Editor’s Desk
Why corruption isn’t funny.
It is one of the oldest jokes in Africa and it’s not funny.
It involves two late presidents and goes something like this: President Daniel Arap Moi, of Kenya, goes to visit President Robert Mugabe in Zimbabwe.
One day, the two presidents are walking by a river near Harare when they come across a spanking new bridge stretching across the water.
“See that?” says Mugabe patting his pocket as he turns to Moi, “Twenty per cent!”
A few weeks later, Mugabe visits Moi in Kenya and the two presidents visit another river.
“See that bridge?” says Moi.
“I can’t see anything,” replies Mugabe.
“100 per cent!!” replies Moi patting his pocket with a smile.
Now this outrageous false and concocted tale serves to make a very real and painful point that corruption is throttling the life out of the hope of a better life for many Africans.

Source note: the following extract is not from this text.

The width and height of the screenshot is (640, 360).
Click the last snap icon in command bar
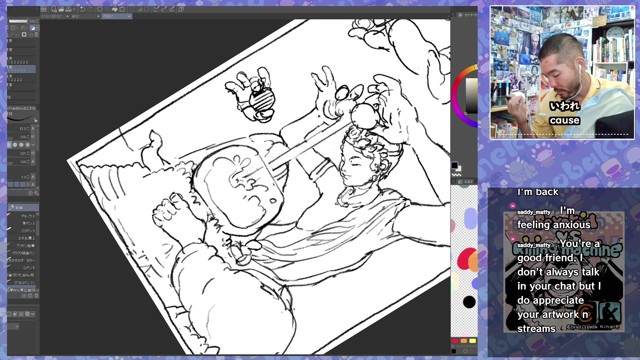[181, 9]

Cynical journalists the length-and-breadth of the continent delight in telling this story; yet, I found, among those who laugh loudest are poor people who bear the brunt of no bridges, no roads, no schools and no hospitals because of looted public money.
How many millions looted across Africa, and around the world, could have saved a child’s life or educated them into becoming a life-saving doctor?

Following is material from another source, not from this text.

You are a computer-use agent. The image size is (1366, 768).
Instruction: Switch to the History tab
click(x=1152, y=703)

“Corruption is paid by the poor,” says Pope Francis.
I often think of this subject whenever I see the plush flats owned by former government officials and politicians from Africa own in rich parts of London that most rich people can’t afford. How did a public salary pay for this? Answer: it couldn’t – go figure.
The poor people at the sharp end of corruption know that those more powerful than they are going to take what is not theirs – even then, as the above fable tells us; for every act of corruption there is a bigger one waiting to happen. I often think their bitter laughter about how their political leaders are on the take is merely a way of living with it.

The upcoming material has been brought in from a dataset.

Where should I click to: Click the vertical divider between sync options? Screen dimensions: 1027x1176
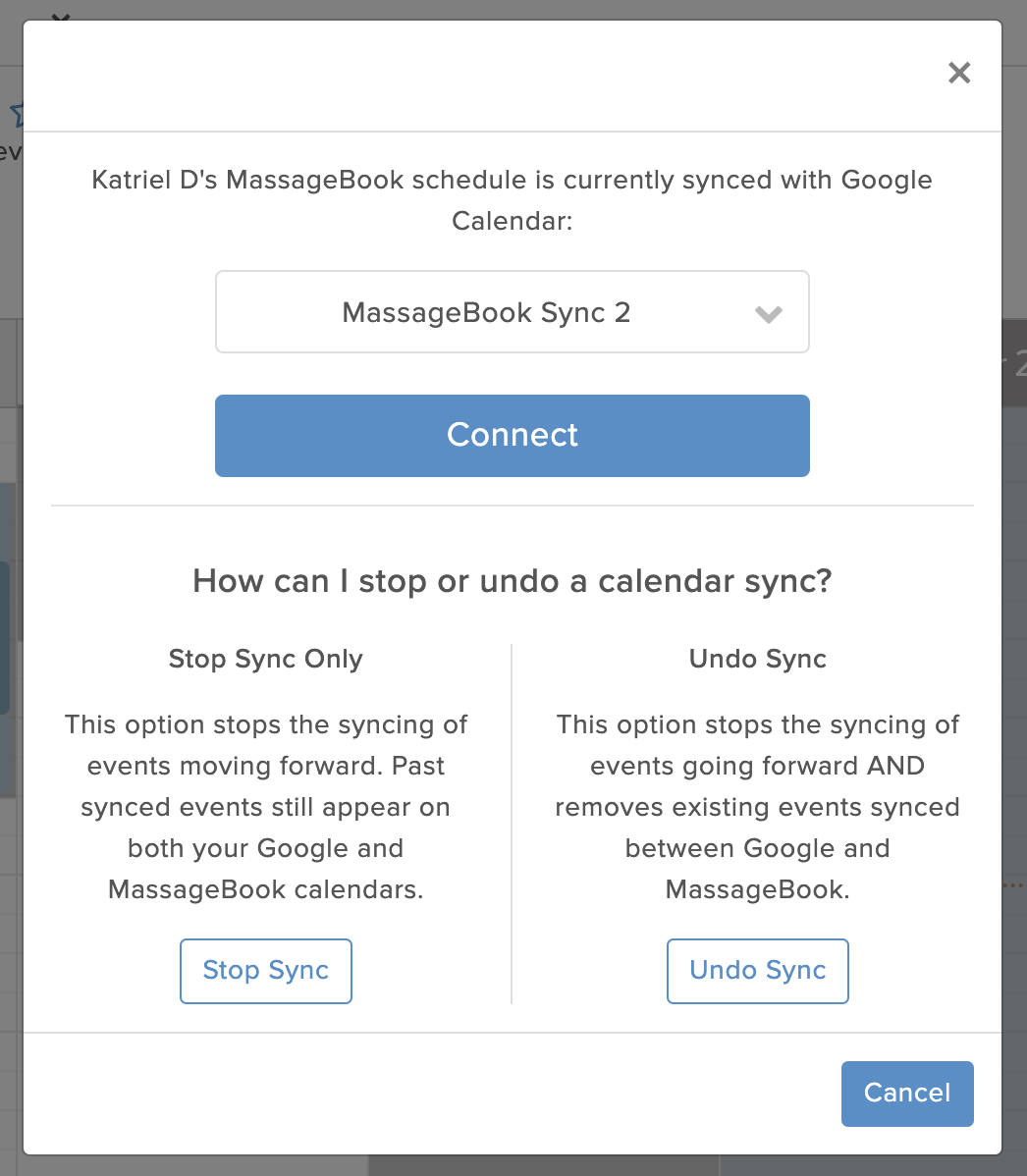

For honest, hard-working, entrepreneurs, corruption is about as welcome as a plague of locusts in an orchard. It adds costs and increases uncertainty; it eats at the very root of the integrity and rectitude that a good entrepreneur should hold close to his or her heart.
“Corruption is a cancer that eats away at a citizen’s faith in democracy, diminishes the instinct for innovation and creativity,” says the current leader of the free world President Joe Biden. Those last three words should run an entrepreneur’s blood cold in this fast moving, tech-led, world they operate in.
What can be done about corruption? Well, Zimbabwean billionaire Strive Masiyiwa has shown the way. He uses one of the shortest words in the English language when there is a hint of corruption: no.
Sure, you can say, it is easy for people like Masiyiwa with their massive economic clout to say no. But if everyone said no the world of the entrepreneur would be a better place for those who work hard and a poorer place for those who merely hold their hands out for a bribe. Hasten the day.